-- begin SUPPLIED MATERIAL --

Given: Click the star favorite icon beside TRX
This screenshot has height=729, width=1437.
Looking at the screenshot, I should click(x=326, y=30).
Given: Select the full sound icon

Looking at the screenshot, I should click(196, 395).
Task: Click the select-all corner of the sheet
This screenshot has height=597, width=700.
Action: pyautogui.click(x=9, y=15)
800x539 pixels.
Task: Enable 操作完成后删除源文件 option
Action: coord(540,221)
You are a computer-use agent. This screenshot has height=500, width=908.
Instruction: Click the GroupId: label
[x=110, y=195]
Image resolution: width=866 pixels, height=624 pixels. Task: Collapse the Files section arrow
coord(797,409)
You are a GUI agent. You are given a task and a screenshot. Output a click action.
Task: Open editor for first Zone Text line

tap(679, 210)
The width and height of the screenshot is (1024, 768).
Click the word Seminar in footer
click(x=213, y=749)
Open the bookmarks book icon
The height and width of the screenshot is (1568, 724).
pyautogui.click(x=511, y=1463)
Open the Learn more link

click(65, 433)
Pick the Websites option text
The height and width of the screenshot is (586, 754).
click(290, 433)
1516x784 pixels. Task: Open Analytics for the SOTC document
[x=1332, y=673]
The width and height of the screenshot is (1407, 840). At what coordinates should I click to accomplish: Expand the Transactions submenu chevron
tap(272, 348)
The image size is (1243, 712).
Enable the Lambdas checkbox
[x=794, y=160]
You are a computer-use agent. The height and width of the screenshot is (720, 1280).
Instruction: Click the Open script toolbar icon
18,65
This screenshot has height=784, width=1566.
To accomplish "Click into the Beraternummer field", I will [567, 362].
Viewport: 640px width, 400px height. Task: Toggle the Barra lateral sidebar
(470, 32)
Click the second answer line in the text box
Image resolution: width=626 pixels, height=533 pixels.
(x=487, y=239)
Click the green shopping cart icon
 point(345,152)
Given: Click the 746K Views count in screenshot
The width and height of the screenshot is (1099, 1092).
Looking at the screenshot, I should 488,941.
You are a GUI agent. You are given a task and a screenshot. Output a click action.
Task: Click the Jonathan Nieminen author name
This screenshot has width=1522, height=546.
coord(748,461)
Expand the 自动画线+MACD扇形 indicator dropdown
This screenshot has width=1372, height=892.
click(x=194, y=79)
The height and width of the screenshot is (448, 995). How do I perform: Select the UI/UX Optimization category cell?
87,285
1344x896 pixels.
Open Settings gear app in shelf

-- end SUPPLIED MATERIAL --

### EXERCISE:
Reproduce the items verbatim, starting at the first line of the items and stopping after the line that contains "coord(797,409)". Output only those lines.

### THE COMPLETED TASK:
Given: Click the star favorite icon beside TRX
This screenshot has height=729, width=1437.
Looking at the screenshot, I should click(x=326, y=30).
Given: Select the full sound icon

Looking at the screenshot, I should click(196, 395).
Task: Click the select-all corner of the sheet
This screenshot has height=597, width=700.
Action: pyautogui.click(x=9, y=15)
800x539 pixels.
Task: Enable 操作完成后删除源文件 option
Action: coord(540,221)
You are a computer-use agent. This screenshot has height=500, width=908.
Instruction: Click the GroupId: label
[x=110, y=195]
Image resolution: width=866 pixels, height=624 pixels. Task: Collapse the Files section arrow
coord(797,409)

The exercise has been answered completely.